[[ INFORMATION PROVIDED open ]]
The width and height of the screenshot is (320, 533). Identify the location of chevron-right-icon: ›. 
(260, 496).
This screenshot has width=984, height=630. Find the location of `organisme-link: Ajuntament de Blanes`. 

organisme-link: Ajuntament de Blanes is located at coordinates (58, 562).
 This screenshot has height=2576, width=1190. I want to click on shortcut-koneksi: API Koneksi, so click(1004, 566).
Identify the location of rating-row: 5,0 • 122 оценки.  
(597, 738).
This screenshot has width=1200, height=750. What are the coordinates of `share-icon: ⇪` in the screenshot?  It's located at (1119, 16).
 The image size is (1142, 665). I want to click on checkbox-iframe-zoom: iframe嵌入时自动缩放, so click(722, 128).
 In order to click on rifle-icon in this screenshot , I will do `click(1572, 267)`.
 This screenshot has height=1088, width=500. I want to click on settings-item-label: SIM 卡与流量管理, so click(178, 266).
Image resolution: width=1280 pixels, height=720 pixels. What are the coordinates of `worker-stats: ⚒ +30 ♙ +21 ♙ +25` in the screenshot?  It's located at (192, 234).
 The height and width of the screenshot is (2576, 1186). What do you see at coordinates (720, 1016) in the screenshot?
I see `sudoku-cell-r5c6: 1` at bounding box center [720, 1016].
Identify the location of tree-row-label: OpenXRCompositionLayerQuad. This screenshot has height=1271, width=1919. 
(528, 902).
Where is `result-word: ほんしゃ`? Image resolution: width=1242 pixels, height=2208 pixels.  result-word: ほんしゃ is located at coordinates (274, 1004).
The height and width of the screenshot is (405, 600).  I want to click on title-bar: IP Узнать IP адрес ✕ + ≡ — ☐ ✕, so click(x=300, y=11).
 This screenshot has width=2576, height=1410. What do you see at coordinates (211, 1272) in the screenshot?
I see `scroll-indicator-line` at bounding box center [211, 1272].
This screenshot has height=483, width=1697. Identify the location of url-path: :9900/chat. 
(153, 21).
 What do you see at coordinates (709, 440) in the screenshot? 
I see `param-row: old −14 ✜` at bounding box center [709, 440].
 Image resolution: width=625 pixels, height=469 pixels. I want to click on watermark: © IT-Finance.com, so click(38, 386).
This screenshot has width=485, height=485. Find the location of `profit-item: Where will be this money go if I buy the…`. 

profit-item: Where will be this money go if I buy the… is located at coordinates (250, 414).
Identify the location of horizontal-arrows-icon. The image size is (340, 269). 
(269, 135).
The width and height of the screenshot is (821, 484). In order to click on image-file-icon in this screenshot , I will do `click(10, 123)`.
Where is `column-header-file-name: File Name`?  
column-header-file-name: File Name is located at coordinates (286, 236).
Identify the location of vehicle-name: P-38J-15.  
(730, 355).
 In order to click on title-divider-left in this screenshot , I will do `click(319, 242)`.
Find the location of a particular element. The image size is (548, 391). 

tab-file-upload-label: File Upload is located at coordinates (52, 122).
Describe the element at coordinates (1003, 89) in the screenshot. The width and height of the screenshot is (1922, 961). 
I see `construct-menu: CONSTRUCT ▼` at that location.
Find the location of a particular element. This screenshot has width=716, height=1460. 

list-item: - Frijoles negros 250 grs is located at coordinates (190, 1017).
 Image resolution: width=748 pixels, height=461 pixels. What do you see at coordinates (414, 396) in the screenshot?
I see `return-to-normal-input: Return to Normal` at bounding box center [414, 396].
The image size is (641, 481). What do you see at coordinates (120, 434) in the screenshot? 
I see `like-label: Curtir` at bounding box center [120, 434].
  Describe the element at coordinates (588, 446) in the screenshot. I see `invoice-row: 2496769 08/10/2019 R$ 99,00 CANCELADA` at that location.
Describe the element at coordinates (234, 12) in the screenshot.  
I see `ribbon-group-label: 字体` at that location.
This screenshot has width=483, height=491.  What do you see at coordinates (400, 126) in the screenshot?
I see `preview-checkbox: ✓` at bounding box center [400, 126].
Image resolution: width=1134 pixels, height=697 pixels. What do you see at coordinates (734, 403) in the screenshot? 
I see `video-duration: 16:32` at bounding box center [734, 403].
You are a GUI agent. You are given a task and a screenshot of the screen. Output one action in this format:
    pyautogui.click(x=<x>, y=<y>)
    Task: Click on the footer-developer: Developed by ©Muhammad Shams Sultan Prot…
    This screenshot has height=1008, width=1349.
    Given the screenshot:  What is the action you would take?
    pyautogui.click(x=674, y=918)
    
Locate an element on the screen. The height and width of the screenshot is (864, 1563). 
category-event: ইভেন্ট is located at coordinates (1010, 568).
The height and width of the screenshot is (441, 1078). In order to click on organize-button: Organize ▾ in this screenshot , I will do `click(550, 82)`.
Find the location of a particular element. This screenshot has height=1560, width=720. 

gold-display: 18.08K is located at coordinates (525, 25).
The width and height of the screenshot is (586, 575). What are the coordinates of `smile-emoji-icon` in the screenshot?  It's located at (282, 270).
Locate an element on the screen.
[[ INFORMATION PROVIDED closed ]]
PROBLEM DETAILS
Render every one of the lines above as a numbered list, omitting any blank lines.

RESPONSE TO THIS TASK
1. The width and height of the screenshot is (320, 533). Identify the location of chevron-right-icon: ›. 
2. (260, 496).
3. This screenshot has width=984, height=630. Find the location of `organisme-link: Ajuntament de Blanes`. 
4. organisme-link: Ajuntament de Blanes is located at coordinates (58, 562).
5.  This screenshot has height=2576, width=1190. I want to click on shortcut-koneksi: API Koneksi, so click(1004, 566).
6. Identify the location of rating-row: 5,0 • 122 оценки.  
7. (597, 738).
8. This screenshot has width=1200, height=750. What are the coordinates of `share-icon: ⇪` in the screenshot?  It's located at (1119, 16).
9.  The image size is (1142, 665). I want to click on checkbox-iframe-zoom: iframe嵌入时自动缩放, so click(722, 128).
10.  In order to click on rifle-icon in this screenshot , I will do `click(1572, 267)`.
11.  This screenshot has height=1088, width=500. I want to click on settings-item-label: SIM 卡与流量管理, so click(178, 266).
12. Image resolution: width=1280 pixels, height=720 pixels. What are the coordinates of `worker-stats: ⚒ +30 ♙ +21 ♙ +25` in the screenshot?  It's located at (192, 234).
13.  The height and width of the screenshot is (2576, 1186). What do you see at coordinates (720, 1016) in the screenshot?
14. I see `sudoku-cell-r5c6: 1` at bounding box center [720, 1016].
15. Identify the location of tree-row-label: OpenXRCompositionLayerQuad. This screenshot has height=1271, width=1919. 
16. (528, 902).
17. Where is `result-word: ほんしゃ`? Image resolution: width=1242 pixels, height=2208 pixels.  result-word: ほんしゃ is located at coordinates (274, 1004).
18. The height and width of the screenshot is (405, 600).  I want to click on title-bar: IP Узнать IP адрес ✕ + ≡ — ☐ ✕, so click(x=300, y=11).
19.  This screenshot has width=2576, height=1410. What do you see at coordinates (211, 1272) in the screenshot?
20. I see `scroll-indicator-line` at bounding box center [211, 1272].
21. This screenshot has height=483, width=1697. Identify the location of url-path: :9900/chat. 
22. (153, 21).
23.  What do you see at coordinates (709, 440) in the screenshot? 
24. I see `param-row: old −14 ✜` at bounding box center [709, 440].
25.  Image resolution: width=625 pixels, height=469 pixels. I want to click on watermark: © IT-Finance.com, so click(38, 386).
26. This screenshot has width=485, height=485. Find the location of `profit-item: Where will be this money go if I buy the…`. 
27. profit-item: Where will be this money go if I buy the… is located at coordinates (250, 414).
28. Identify the location of horizontal-arrows-icon. The image size is (340, 269). 
29. (269, 135).
30. The width and height of the screenshot is (821, 484). In order to click on image-file-icon in this screenshot , I will do `click(10, 123)`.
31. Where is `column-header-file-name: File Name`?  
32. column-header-file-name: File Name is located at coordinates (286, 236).
33. Identify the location of vehicle-name: P-38J-15.  
34. (730, 355).
35.  In order to click on title-divider-left in this screenshot , I will do `click(319, 242)`.
36. Find the location of a particular element. The image size is (548, 391). 
37. tab-file-upload-label: File Upload is located at coordinates (52, 122).
38. Describe the element at coordinates (1003, 89) in the screenshot. The width and height of the screenshot is (1922, 961). 
39. I see `construct-menu: CONSTRUCT ▼` at that location.
40. Find the location of a particular element. This screenshot has width=716, height=1460. 
41. list-item: - Frijoles negros 250 grs is located at coordinates (190, 1017).
42.  Image resolution: width=748 pixels, height=461 pixels. What do you see at coordinates (414, 396) in the screenshot?
43. I see `return-to-normal-input: Return to Normal` at bounding box center [414, 396].
44. The image size is (641, 481). What do you see at coordinates (120, 434) in the screenshot? 
45. I see `like-label: Curtir` at bounding box center [120, 434].
46.   Describe the element at coordinates (588, 446) in the screenshot. I see `invoice-row: 2496769 08/10/2019 R$ 99,00 CANCELADA` at that location.
47. Describe the element at coordinates (234, 12) in the screenshot.  
48. I see `ribbon-group-label: 字体` at that location.
49. This screenshot has width=483, height=491.  What do you see at coordinates (400, 126) in the screenshot?
50. I see `preview-checkbox: ✓` at bounding box center [400, 126].
51. Image resolution: width=1134 pixels, height=697 pixels. What do you see at coordinates (734, 403) in the screenshot? 
52. I see `video-duration: 16:32` at bounding box center [734, 403].
53. You are a GUI agent. You are given a task and a screenshot of the screen. Output one action in this format:
54.     pyautogui.click(x=<x>, y=<y>)
55.     Task: Click on the footer-developer: Developed by ©Muhammad Shams Sultan Prot…
56.     This screenshot has height=1008, width=1349.
57.     Given the screenshot:  What is the action you would take?
58.     pyautogui.click(x=674, y=918)
59. Locate an element on the screen. The height and width of the screenshot is (864, 1563). 
60. category-event: ইভেন্ট is located at coordinates (1010, 568).
61. The height and width of the screenshot is (441, 1078). In order to click on organize-button: Organize ▾ in this screenshot , I will do `click(550, 82)`.
62. Find the location of a particular element. This screenshot has height=1560, width=720. 
63. gold-display: 18.08K is located at coordinates (525, 25).
64. The width and height of the screenshot is (586, 575). What are the coordinates of `smile-emoji-icon` in the screenshot?  It's located at (282, 270).
65. Locate an element on the screen.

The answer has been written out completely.